Emergency services, an important concern for area residents, who have no other route into nearby towns, could be supplied with the help of a state troopers and a staffed ambulance that would travel with the convoy, Albrecht contended. The load could be hydraulically leaned to help cars pass in emergencies, he said.

Other key issues addressed at the hearing included the wild and scenic values of the corridor, a federally-designated All-American Highway, which by definition is a destination unto itself that draws tourists worldwide. The two sides debated whether loads of equipment the size of three-story buildings going down the highway would be a transitory phenomenon or, as Lucas argued, would make an indelible impression on people’s minds, changing the corridor’s reputation to that of a place to be avoided because of the megaloads.

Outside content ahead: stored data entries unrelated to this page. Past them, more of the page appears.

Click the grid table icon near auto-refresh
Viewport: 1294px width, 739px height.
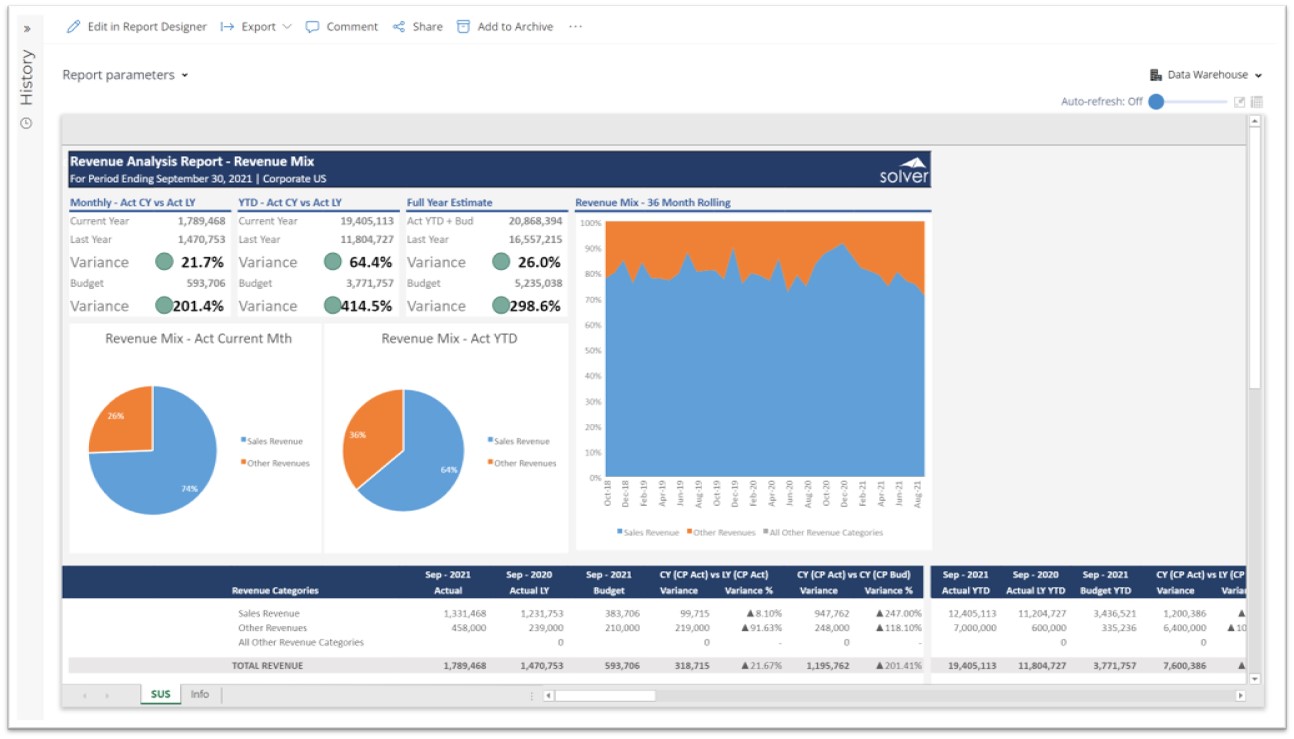tap(1257, 102)
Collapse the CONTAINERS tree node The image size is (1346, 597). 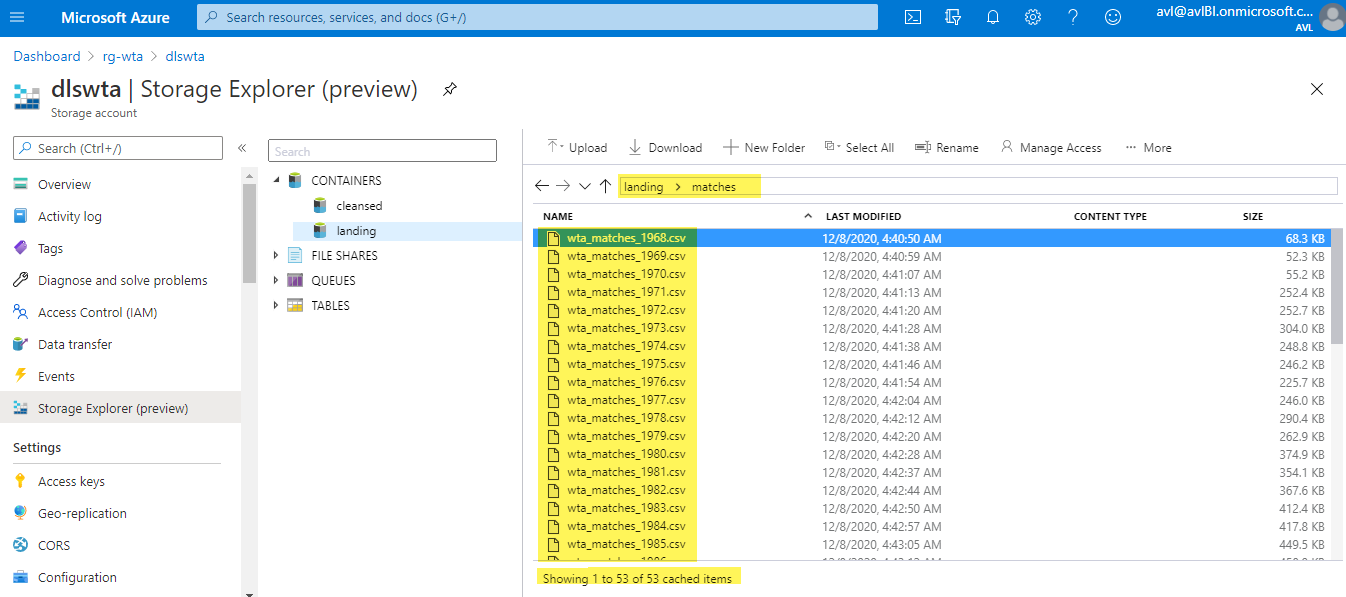click(x=277, y=181)
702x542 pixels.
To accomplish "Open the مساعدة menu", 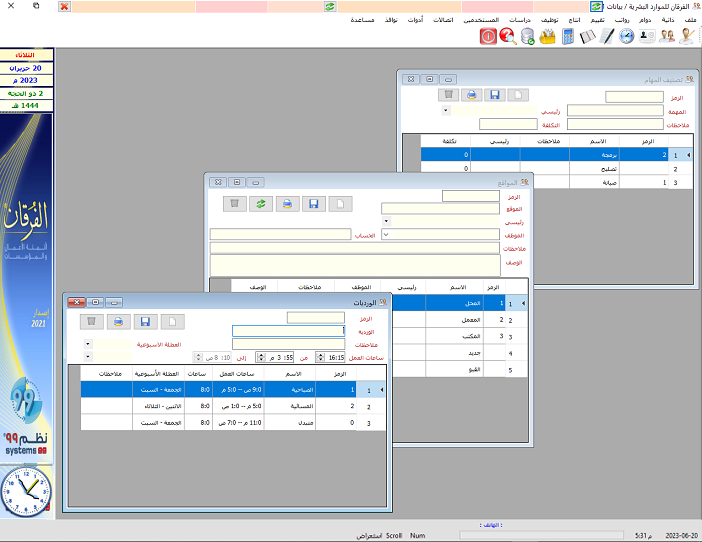I will click(x=362, y=20).
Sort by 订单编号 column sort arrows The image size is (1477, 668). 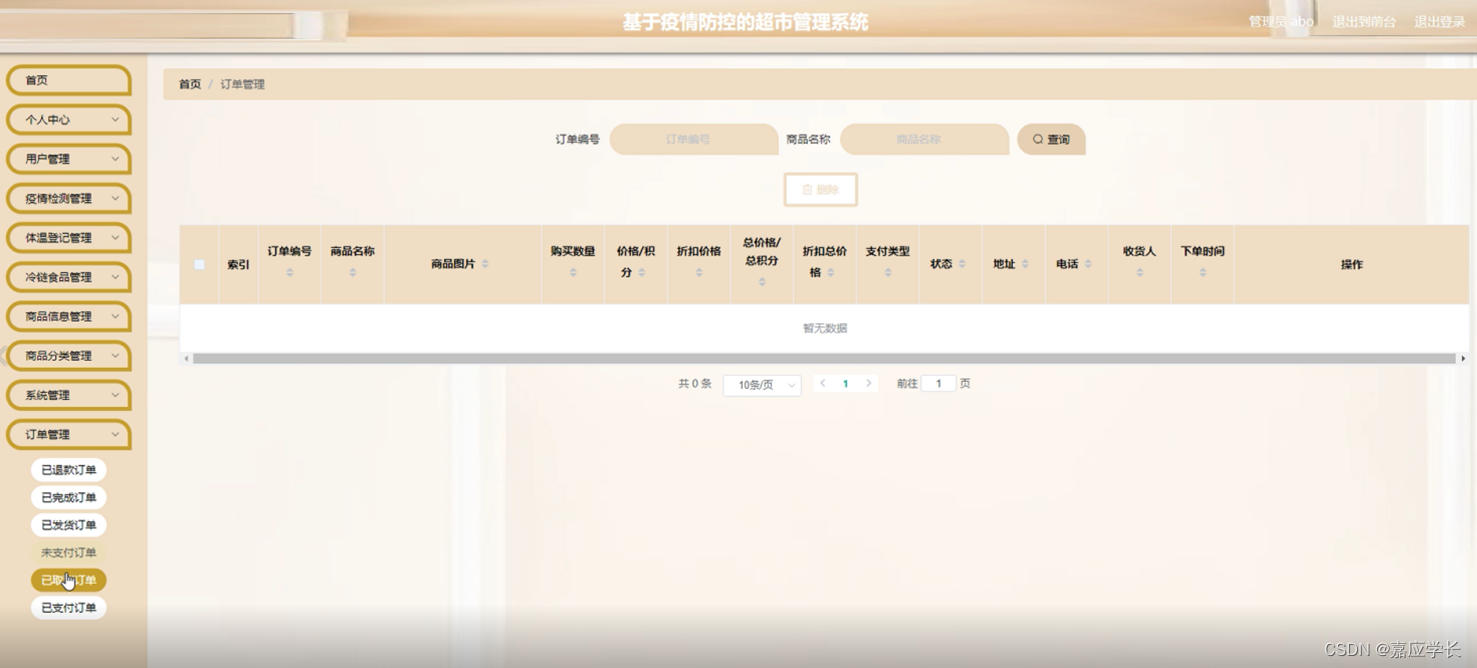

It also was confirmed during questioning that the Conoco employees at the hearing were being paid by the company to attend in lieu of going to work. Moreover, Conoco had hired lobbyists in Washington, D.C., and for Idaho and Montana, and was placing newspaper advertisements about the loads to counteract the public outcry and interviews Lucas had given.

Clark said he would keep to his plan of considering the four Conoco loads separately from 207 more such loads proposed to be sent along the route by Imperial Oil/Exxon Mobil, and other loads that have been mooted. He would consider the evidence de novo, without reference to an earlier Idaho district court decision against allowing the shipments.

He expressed concern about whether or not ITD’s regulatory commitment to placing a primary emphasis on public safety and convenience was being met, or had been overshadowed by what the agency called a need to balance various concerns. He also said he would have to resolve the issues of whether delays of 10 or 15 minutes are allowed by ITD regulations, and of what is legally meant by the term “delay.”